■ **TASK STATEMENT**: Omit any pictures, and restate word for word only the lines from the one with "Task: Click the Monitoring eye icon" through the end of the data below.

[Saved entries]
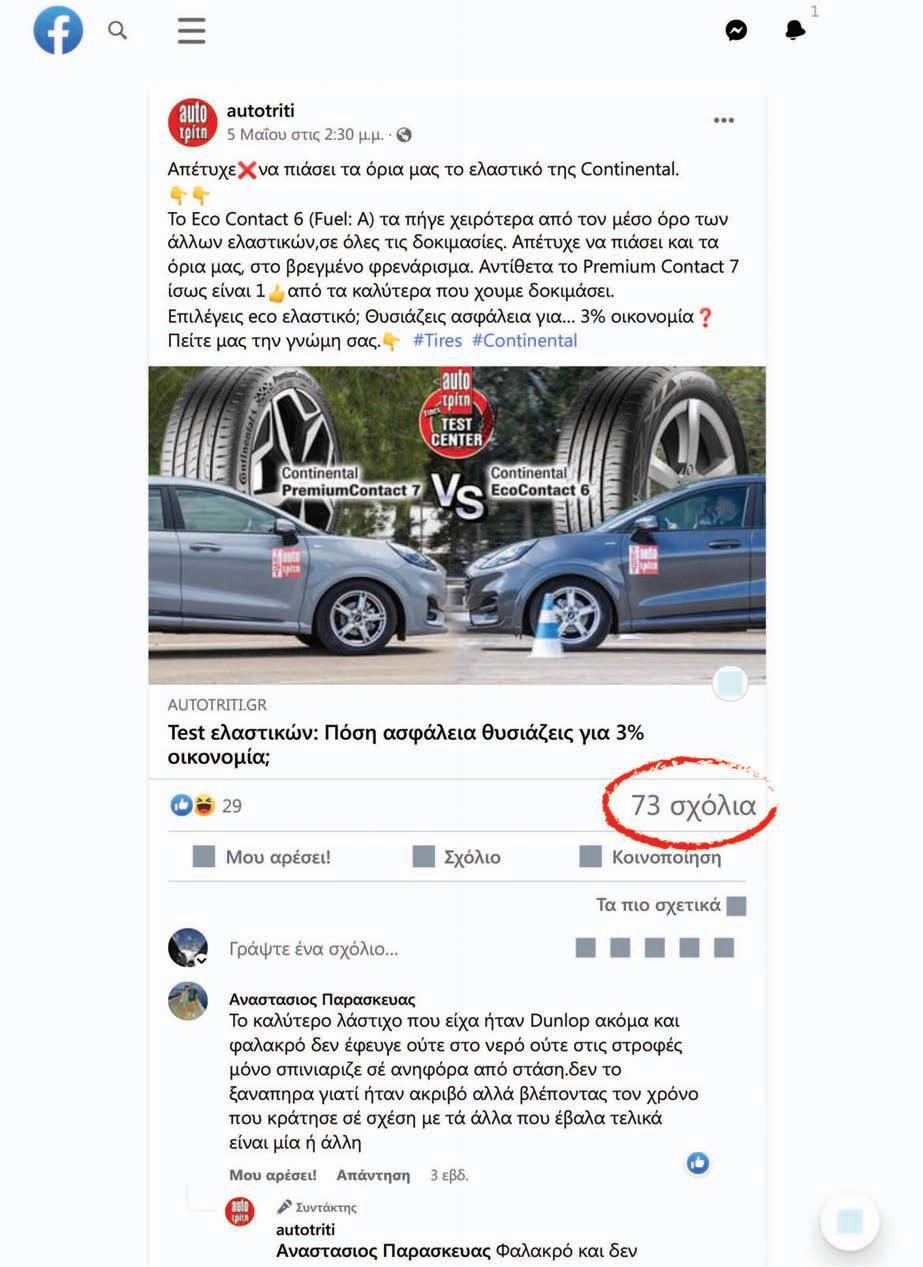923x1267 pixels.
Task: Click the Facebook logo icon
Action: pyautogui.click(x=58, y=30)
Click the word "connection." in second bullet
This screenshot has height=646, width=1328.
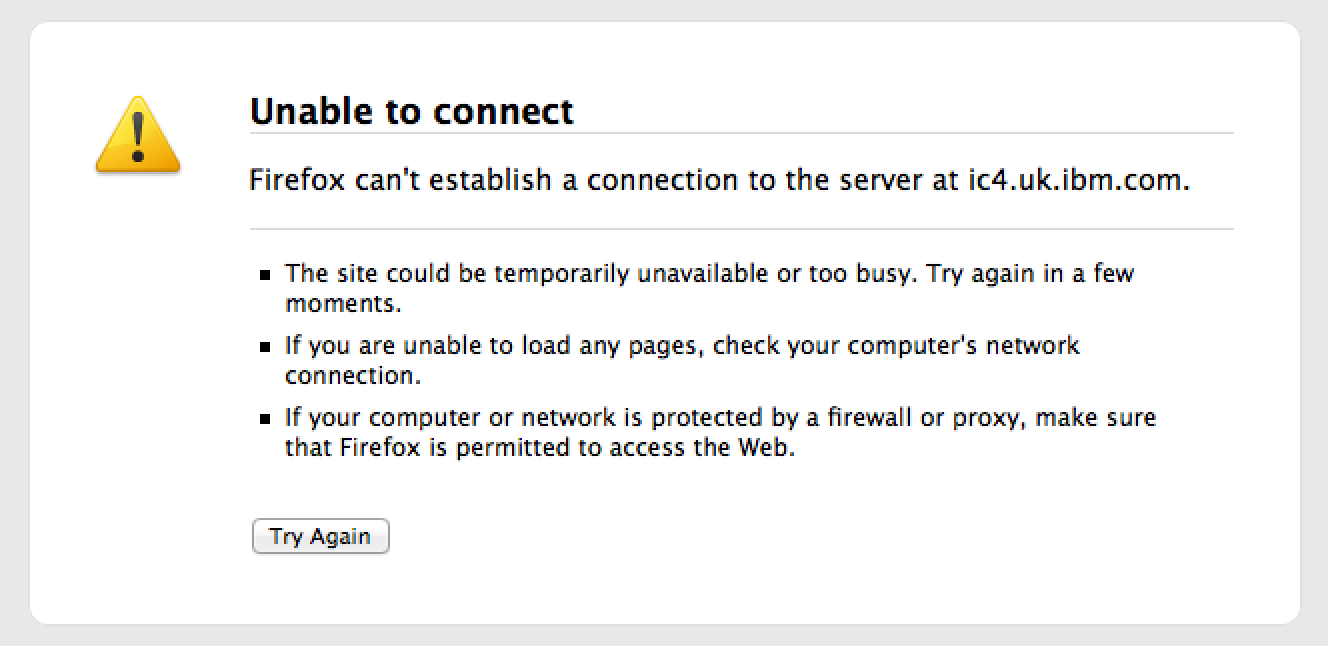point(352,376)
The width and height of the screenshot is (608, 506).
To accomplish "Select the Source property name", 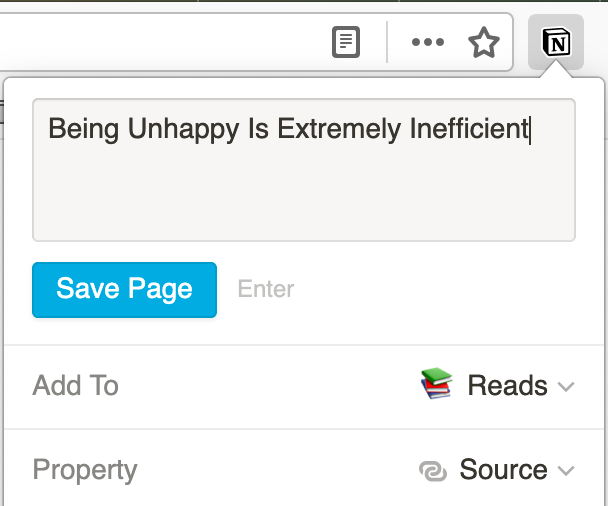I will point(503,470).
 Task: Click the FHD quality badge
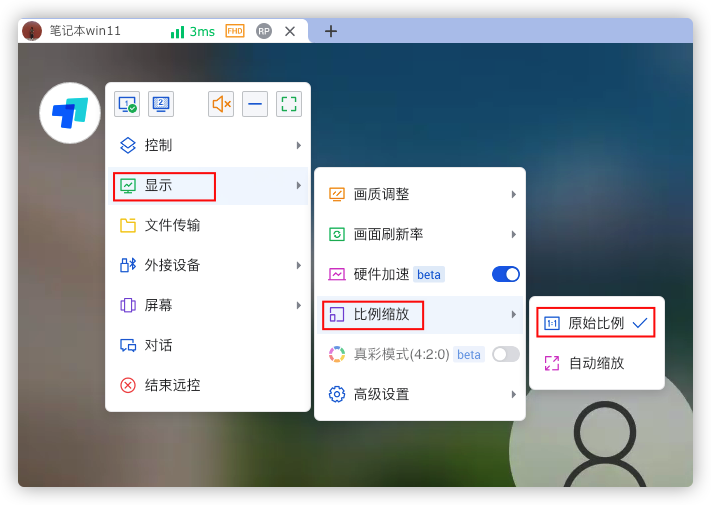point(235,31)
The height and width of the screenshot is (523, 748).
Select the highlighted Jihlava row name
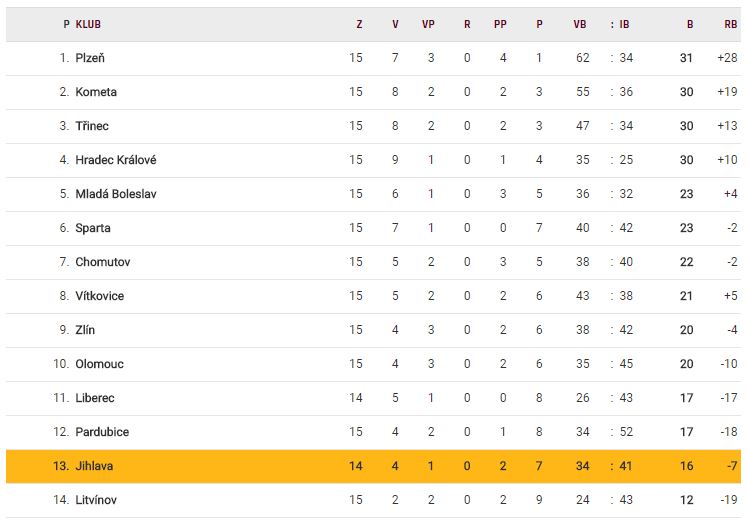pos(95,466)

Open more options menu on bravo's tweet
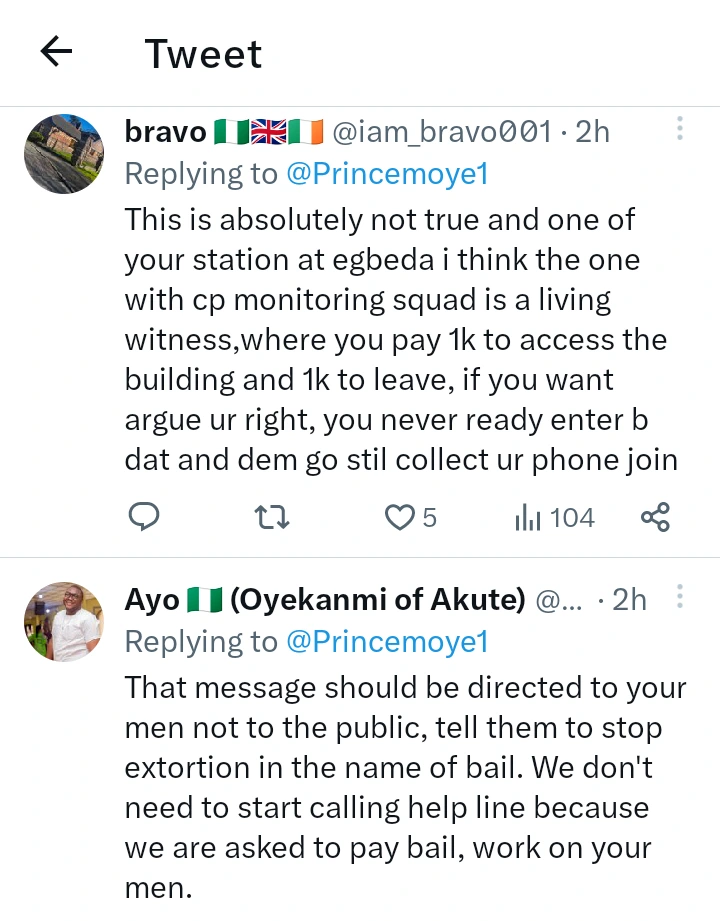679,128
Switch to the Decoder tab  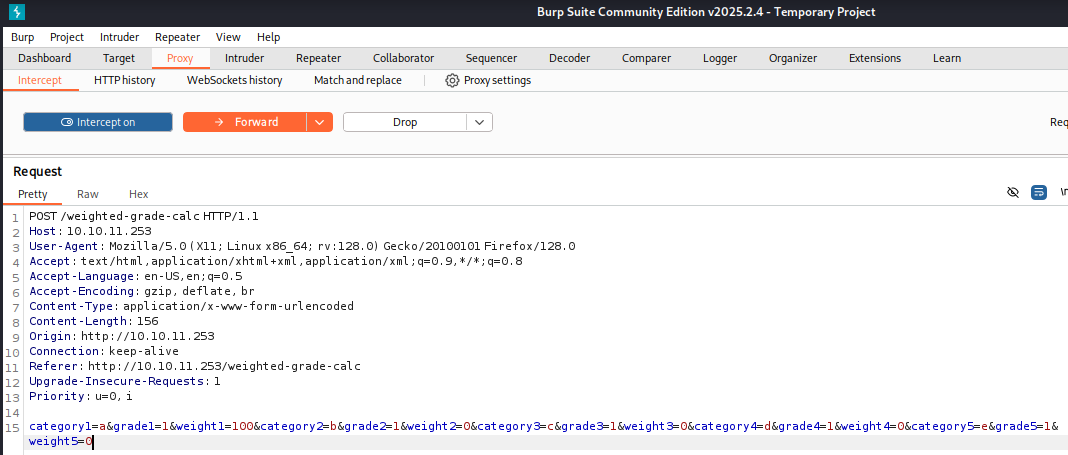pyautogui.click(x=569, y=58)
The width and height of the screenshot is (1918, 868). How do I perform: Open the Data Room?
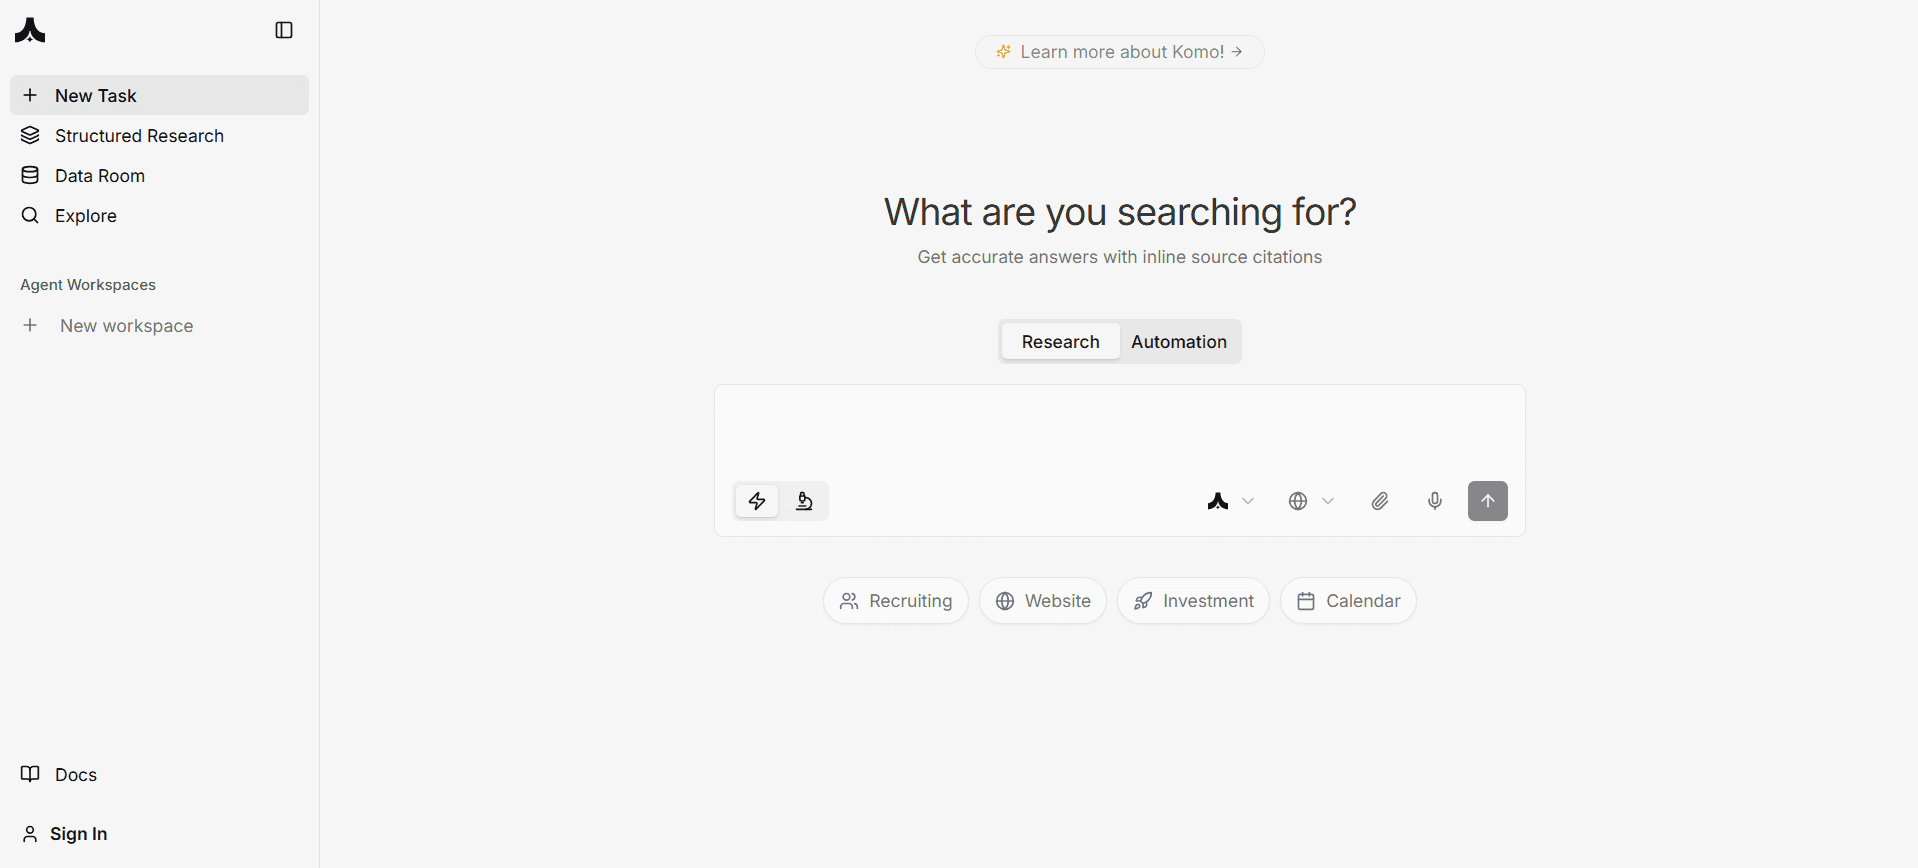click(x=99, y=176)
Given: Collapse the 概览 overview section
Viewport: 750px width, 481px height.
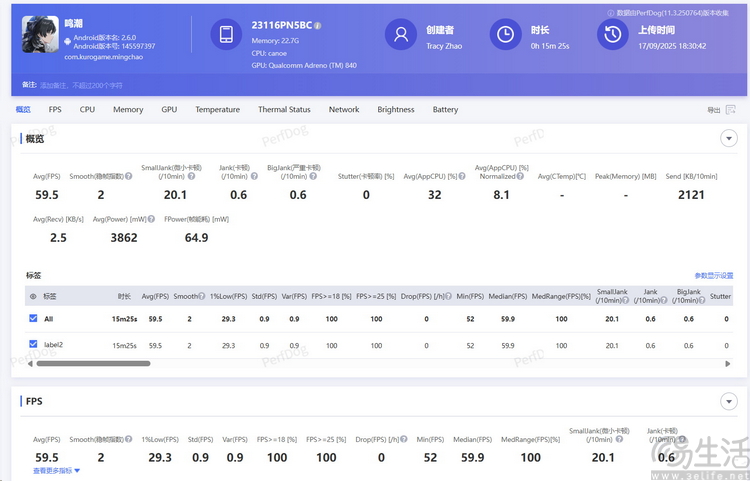Looking at the screenshot, I should point(728,138).
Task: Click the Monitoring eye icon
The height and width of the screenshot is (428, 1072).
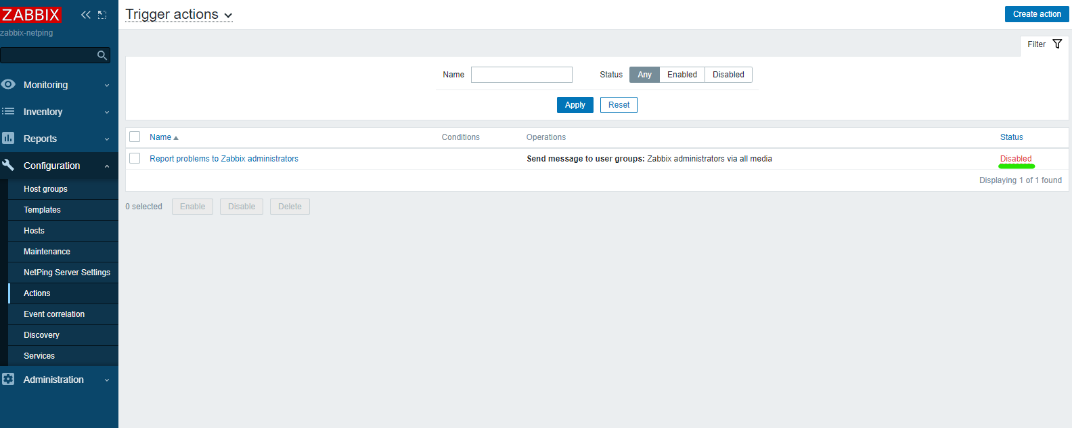Action: click(9, 85)
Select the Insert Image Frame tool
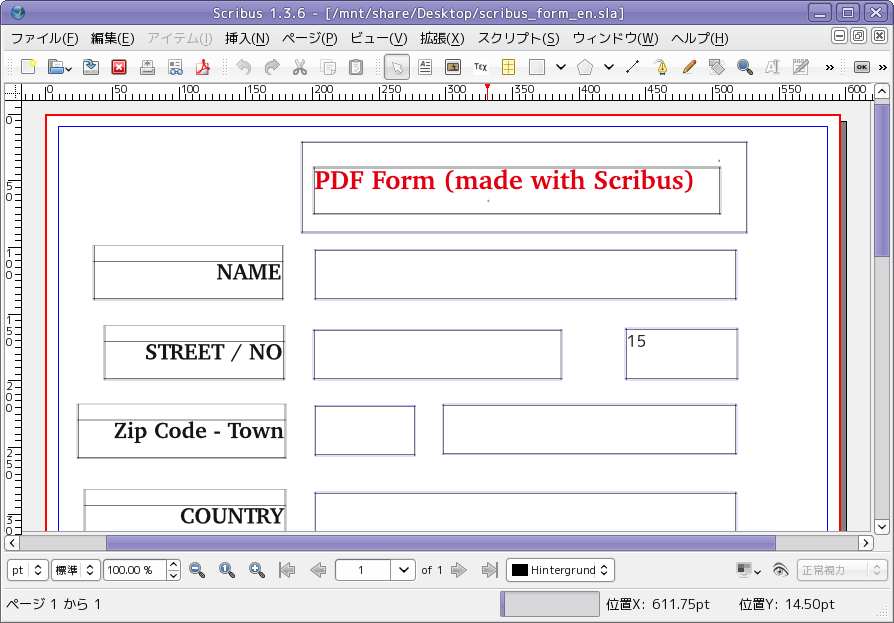Image resolution: width=894 pixels, height=623 pixels. click(453, 67)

■ **RESULT OF THIS TASK**:
Task: Click the Monitoring eye icon
The height and width of the screenshot is (428, 1072).
Action: click(9, 85)
Select the Insert Image Frame tool
Image resolution: width=894 pixels, height=623 pixels. click(453, 67)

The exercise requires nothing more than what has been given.